[Provided data — start]

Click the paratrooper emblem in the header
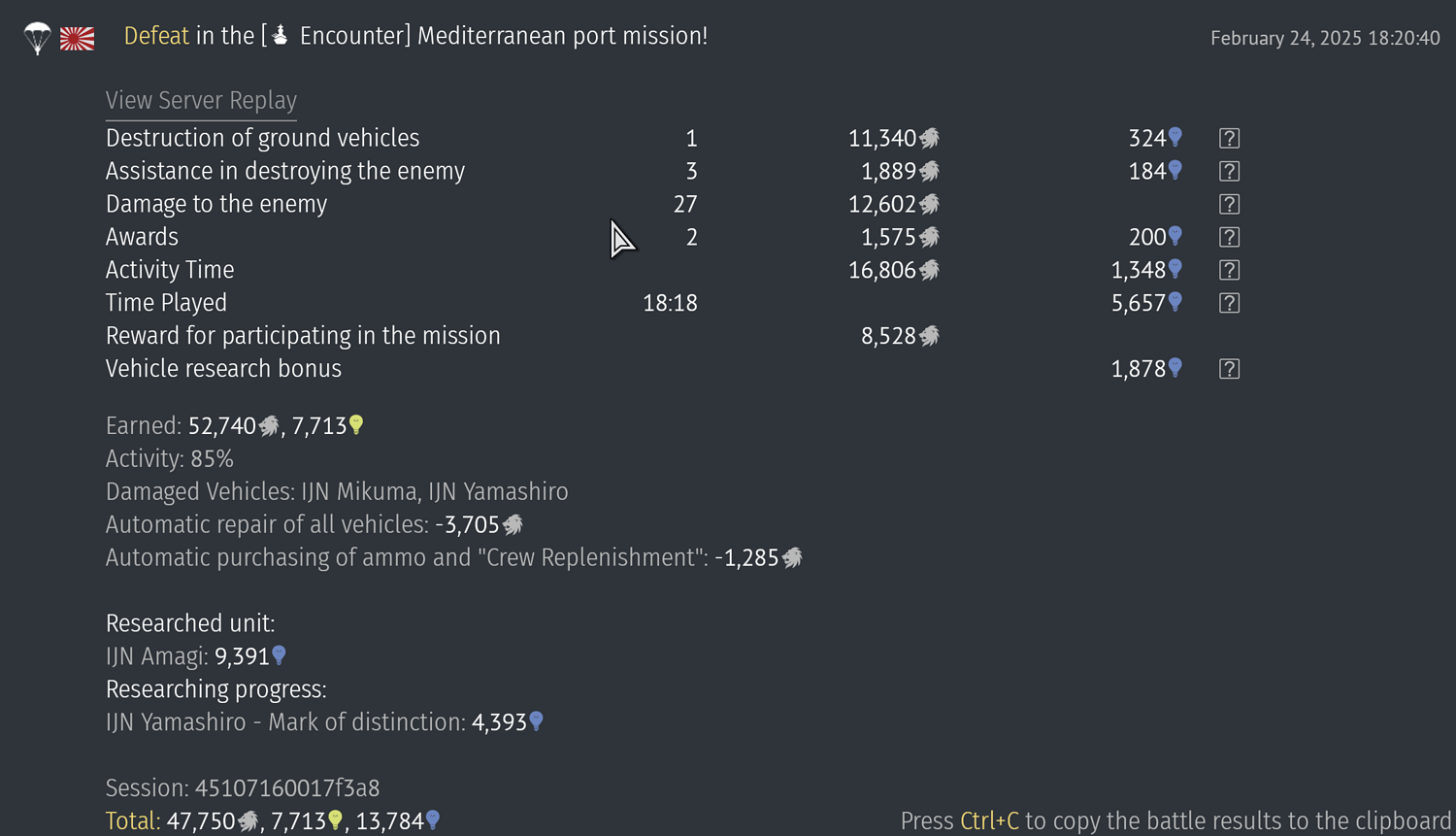 click(36, 39)
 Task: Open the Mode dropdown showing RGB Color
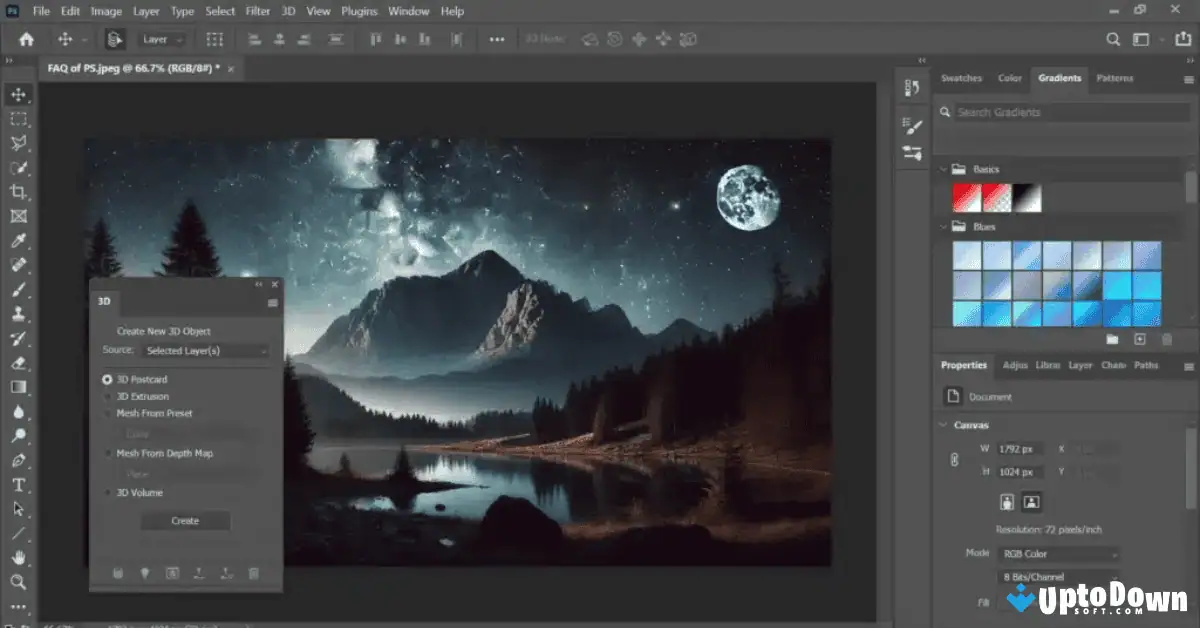(1057, 552)
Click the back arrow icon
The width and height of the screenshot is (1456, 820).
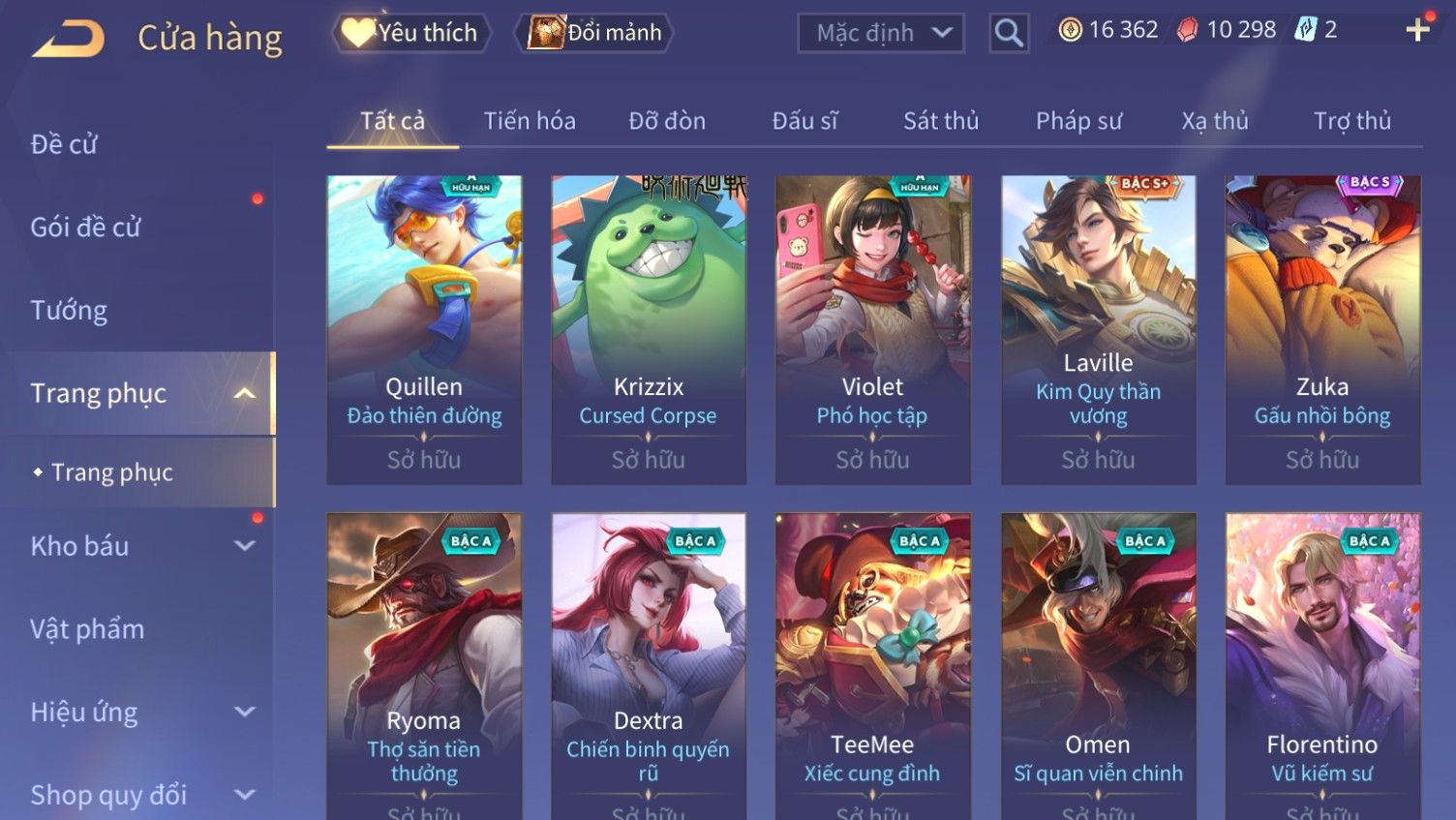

[Provided data — finish]

## [Your task]
Each line from the one with "Task: Open the" to the last line of the listing should be returned exactly, both ends included, and no picture with them.

## [Answer space]
 Task: Open the Mode dropdown showing RGB Color
(1057, 552)
Click the back arrow icon
The width and height of the screenshot is (1456, 820).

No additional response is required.